Al cierre de esta edición aparecía la carta de un presunto testigo que afirmó haber visto a un muchacho teniendo convulsiones a la salida del predio, en Costanera Sur, y haber dado aviso al personal médico y de seguridad, sin que le hicieran caso. Resta comprobar esto, así como hay otras zonas grises: las víctimas (aplicarles la culpa es una hijoputez) no fueron identificadas aún. Y ni siquiera es seguro que hayan fallecido a raíz de una intoxicación. Pero, incluso así, es una alerta: en algún momento, quienes están convencidos del uso de drogas tienen que tomar parte activa en algo más que en tomarlas. Es necesario reclamar un plan de reducción de daños. En festivales europeos de este estilo, uno va con su pastilla a una carpita médica y, en forma anónima, la entrega para que raspen un poco, le hagan una reacción química, se la devuelvan y le digan si se la puede tomar tranquilo o no. ¿Somos un país tan en contra de las drogas como para preferir la muerte a esto? Y no hablamos del paco, todavía.

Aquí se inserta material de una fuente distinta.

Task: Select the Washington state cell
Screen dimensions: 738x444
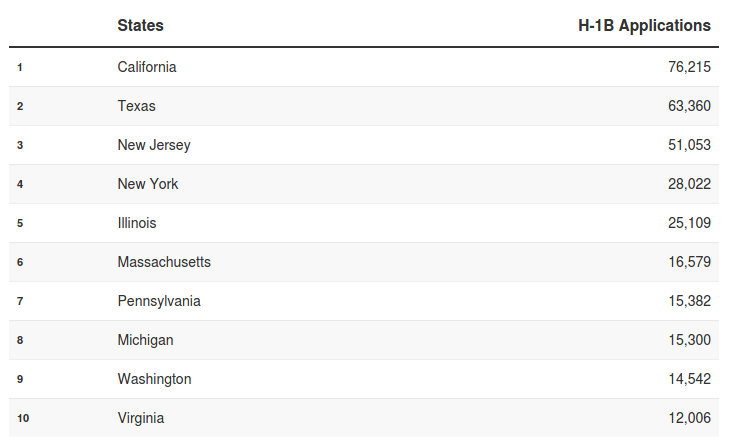Action: click(154, 379)
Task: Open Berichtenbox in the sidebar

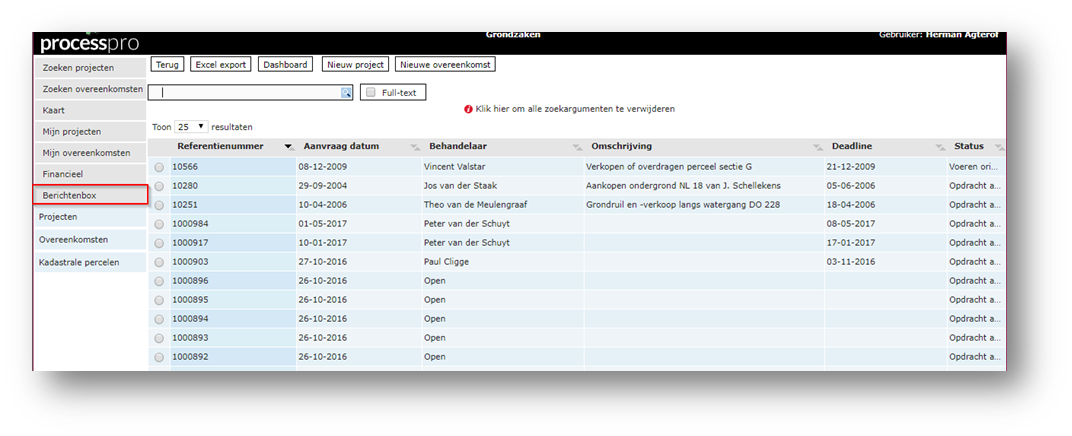Action: point(90,195)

Es que tampoco se puede ser tan cretino: es imposible pasar por alto el hecho de que, en un encuentro de este tipo, con cuarenta mil personas, al menos mil, cinco mil, diez mil o veinte mil, no importa, pero al menos una porción importante (y sólo uno ya lo es) va a drogarse. Y si no lo puede hacer, va a ir drogado. Y no hay que alarmarse sino preocuparse: si eso va a ocurrir, porque hay un derecho (medio difuso, pero derecho al fin) a hacerlo, también hay otro a hacerlo en un marco saludable, como lo hay a comerse una hamburguesa en un marco saludable, pues hay control a las casas de comida rápida. ¿Que las drogas son ilegales? Bueno, pero más importante que “ilegales” es la palabra “son”. Existen, se utilizan. Primero viene el no morirse usándolas y recién después debería llegar el análisis de si hay una adicción, una necesidad, una frustración, ocio, una canchereada, una relajación o un delito en el acto de hacerlo. Basta de joda.